The good news is that it’s not so hard to get some traction on this issue. Since the goal is to reach the breakeven point as rapidly as possible, it will be important for the new leader to act and learn as effectively and efficiently as possible. To do so effectively, s/he must define what to learn ensuring a focus on the right things. To do it efficiently,s/he must identify the best available sources for learning and then figure out how to extract maximum insight quickly.3 Whether you yourself are the leader in transition, or you are supporting someone who is, here are some elements to include in a strong transition plan:

1. Schedule a facilitated “Ease-in Session” for the new executive and his / her team. The goal is to help the executive become a value-added contributor more quickly by providing a forum to surface issues that typically wouldn’t be discussed until a problem arose. Discussion topics can include things like communication styles, hot buttons, definitions of success, what the team wants the new leader to know, etc. A successful session ends with a series of written commitments from the new leader to the team as well as from the team to the leader.

2. Develop an interview protocol for the leader to use with key stakeholders. The output should help the leader efficiently understand important history, identify landmines, biases, and the all-important “how things work around here.” Be sure to include customers, both internal and external.

3. Help the new leader to diagnose the business situation s/he is entering. Watkins has identified four different situations and organized them into what he calls the STARS model: Start-ups, turnarounds, realignments and sustaining successes. He argues persuasively that the appropriate leader behaviors will vary based on the diagnosis. For example, start-ups and turnarounds require people to move quickly and take early risks. In sharp contrast, it is much more important to use subtle influence skills and focus on understanding the culture and politics of an organization when dealing with realignments and sustaining successes.

4. Help the new leader to understand expectations for the leadership level s/he is assuming. Far too many leaders fail as a result of continuing to do exactly what worked for them in the past when the new situation calls for something very different. In their book, “The Leadership Pipeline,” Ram Charan, Stephen Drotter and James Noel identify a series of hierarchical career passages or pipeline turns. Each represents a change in organizational level and complexity of leadership. Each successive turn also represents significant behavioral change related to new job requirements which demand new skills, time applications and work values.Help the new leader determine what adjustments will be needed in terms of skills, time and values.

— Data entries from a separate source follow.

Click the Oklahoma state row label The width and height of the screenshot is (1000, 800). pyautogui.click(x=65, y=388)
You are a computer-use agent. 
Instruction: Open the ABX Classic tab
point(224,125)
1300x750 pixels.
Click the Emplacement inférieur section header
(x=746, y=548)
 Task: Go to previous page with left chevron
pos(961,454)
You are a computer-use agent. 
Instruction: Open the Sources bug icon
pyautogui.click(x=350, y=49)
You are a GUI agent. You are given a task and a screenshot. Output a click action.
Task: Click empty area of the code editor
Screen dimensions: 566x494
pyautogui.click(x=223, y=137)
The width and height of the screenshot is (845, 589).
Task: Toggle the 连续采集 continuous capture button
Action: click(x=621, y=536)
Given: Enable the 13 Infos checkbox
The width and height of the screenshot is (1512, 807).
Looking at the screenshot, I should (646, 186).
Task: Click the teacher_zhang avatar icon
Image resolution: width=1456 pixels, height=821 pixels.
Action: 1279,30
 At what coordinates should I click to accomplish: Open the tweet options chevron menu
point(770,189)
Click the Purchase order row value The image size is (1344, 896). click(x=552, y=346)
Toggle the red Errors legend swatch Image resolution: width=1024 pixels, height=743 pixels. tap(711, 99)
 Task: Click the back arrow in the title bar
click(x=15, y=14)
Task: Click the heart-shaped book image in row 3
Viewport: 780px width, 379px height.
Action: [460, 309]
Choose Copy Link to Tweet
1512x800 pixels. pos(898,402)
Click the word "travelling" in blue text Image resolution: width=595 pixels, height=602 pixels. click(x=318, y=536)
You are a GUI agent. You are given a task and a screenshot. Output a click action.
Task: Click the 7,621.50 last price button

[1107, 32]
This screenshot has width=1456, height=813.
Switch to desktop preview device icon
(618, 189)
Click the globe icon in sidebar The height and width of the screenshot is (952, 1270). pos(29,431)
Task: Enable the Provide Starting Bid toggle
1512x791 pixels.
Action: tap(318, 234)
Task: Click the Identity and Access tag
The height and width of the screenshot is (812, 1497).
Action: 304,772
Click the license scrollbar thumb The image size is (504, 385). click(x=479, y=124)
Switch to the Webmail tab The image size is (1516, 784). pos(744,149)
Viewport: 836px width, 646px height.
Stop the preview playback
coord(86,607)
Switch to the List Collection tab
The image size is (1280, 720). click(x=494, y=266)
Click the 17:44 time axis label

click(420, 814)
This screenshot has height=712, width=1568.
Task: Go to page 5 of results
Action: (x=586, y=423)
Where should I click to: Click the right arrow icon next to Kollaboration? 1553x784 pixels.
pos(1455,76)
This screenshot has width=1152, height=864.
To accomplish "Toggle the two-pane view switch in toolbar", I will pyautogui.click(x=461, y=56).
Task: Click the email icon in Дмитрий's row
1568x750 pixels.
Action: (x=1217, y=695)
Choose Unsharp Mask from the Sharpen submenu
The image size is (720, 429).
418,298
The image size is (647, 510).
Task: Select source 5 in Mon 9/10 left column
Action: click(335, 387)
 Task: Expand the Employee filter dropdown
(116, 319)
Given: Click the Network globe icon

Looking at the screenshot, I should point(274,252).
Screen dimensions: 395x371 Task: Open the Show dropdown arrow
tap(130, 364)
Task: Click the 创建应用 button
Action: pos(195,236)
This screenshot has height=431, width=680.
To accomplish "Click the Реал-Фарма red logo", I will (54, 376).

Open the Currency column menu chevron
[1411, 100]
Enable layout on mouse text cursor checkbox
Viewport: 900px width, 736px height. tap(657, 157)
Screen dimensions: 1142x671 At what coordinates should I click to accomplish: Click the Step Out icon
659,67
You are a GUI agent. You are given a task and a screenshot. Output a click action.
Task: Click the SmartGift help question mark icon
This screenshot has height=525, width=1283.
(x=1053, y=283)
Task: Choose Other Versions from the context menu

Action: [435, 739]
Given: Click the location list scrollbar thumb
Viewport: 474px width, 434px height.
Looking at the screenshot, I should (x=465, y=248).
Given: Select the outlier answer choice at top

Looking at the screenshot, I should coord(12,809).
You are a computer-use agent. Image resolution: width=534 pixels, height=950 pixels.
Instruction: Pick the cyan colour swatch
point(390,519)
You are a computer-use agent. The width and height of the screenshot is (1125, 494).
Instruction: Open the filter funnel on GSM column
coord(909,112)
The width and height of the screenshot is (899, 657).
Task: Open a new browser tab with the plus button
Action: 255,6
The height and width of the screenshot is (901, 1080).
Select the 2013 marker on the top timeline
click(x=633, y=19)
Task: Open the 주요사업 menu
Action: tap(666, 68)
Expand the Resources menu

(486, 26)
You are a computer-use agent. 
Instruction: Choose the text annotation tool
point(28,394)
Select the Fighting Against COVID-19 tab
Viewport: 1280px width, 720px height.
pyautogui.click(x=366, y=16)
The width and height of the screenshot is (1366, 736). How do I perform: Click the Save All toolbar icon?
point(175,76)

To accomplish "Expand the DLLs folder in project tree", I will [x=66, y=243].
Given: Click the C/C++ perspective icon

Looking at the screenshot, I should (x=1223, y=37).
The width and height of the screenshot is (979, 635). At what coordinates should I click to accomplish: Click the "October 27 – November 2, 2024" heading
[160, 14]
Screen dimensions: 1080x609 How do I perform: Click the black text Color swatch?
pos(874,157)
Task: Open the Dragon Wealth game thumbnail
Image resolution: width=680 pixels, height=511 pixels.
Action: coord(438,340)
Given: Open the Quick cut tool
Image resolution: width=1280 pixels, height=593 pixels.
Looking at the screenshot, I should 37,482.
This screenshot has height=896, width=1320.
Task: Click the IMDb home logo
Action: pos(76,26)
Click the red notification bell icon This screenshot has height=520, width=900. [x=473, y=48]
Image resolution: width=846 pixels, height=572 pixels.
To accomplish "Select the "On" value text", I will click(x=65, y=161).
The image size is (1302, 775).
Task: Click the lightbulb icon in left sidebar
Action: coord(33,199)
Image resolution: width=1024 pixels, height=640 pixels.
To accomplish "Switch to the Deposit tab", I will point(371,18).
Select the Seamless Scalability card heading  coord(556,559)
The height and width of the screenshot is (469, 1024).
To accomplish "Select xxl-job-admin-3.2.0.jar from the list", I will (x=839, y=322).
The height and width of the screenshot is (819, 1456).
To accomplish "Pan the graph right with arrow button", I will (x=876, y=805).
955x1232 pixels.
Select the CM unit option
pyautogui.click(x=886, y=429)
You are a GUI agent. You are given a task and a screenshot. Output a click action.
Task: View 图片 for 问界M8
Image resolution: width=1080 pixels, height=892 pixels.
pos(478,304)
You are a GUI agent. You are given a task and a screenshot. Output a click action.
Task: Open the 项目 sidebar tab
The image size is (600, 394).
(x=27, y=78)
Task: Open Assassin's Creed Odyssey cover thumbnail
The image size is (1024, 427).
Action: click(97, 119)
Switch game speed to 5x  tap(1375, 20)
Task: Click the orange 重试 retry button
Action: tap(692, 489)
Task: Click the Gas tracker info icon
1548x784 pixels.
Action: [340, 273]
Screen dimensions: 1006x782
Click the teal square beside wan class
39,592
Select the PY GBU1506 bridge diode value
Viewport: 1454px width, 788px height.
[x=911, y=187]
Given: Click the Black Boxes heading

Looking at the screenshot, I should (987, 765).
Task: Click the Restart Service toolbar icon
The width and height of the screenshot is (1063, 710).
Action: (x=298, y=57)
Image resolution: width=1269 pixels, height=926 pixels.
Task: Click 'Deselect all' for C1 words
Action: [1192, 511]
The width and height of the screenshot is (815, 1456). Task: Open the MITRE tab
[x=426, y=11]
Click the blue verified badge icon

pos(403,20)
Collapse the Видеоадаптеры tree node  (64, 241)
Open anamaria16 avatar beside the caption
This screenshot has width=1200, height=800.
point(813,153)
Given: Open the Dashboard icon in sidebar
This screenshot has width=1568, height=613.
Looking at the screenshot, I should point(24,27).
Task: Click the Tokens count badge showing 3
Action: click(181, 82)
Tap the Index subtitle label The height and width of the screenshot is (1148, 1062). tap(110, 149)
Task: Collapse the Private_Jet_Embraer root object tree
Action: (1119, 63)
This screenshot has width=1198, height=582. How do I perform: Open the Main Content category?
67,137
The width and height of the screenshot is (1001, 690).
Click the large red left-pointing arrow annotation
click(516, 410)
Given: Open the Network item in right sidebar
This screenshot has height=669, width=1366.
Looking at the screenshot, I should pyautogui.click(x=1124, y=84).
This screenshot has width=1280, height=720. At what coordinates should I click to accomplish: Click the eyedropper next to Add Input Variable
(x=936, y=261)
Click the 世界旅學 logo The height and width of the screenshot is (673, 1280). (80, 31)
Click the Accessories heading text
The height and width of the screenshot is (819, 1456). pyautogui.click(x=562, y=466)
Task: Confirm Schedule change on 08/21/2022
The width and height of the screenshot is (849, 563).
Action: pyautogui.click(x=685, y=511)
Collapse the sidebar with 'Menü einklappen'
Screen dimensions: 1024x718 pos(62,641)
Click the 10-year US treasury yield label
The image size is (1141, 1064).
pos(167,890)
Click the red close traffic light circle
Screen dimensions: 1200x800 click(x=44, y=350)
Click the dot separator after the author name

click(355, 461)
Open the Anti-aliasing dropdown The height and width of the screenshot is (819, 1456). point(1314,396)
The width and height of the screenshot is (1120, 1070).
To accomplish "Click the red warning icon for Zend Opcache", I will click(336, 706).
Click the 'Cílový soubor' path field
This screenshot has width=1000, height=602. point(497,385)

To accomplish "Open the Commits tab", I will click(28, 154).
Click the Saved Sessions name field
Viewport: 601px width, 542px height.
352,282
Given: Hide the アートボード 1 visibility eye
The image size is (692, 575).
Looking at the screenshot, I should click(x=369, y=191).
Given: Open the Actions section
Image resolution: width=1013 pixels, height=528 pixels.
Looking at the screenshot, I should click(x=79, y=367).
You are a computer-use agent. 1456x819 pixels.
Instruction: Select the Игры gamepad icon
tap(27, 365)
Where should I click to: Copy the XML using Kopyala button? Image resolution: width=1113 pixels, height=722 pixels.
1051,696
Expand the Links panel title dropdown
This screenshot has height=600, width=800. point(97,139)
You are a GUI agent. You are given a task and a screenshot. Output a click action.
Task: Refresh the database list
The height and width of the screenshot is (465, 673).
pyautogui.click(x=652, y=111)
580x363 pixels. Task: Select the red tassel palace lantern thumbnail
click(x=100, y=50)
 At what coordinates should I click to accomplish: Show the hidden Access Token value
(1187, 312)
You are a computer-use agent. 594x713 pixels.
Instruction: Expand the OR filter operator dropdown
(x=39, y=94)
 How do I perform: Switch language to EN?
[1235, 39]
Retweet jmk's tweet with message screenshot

5. Commit the plan to writing, building in checkpoints to ensure that the new leader gets feedback early and often. There is no “one size fits all” in this arena. Figure out what you can make work in your environment and get started. Go with one or two steps or commit to all of them. Get outside help or inside help, or go it alone. Provide newly hired and promoted leaders with Watkins’ “The First 90 Days” and make it required reading; that alone can have an impact. Finally, remember that when the stakes are high and the odds are not impressive, some planning trumps no planning any day. As our friends at Nike counsel, “just do it.”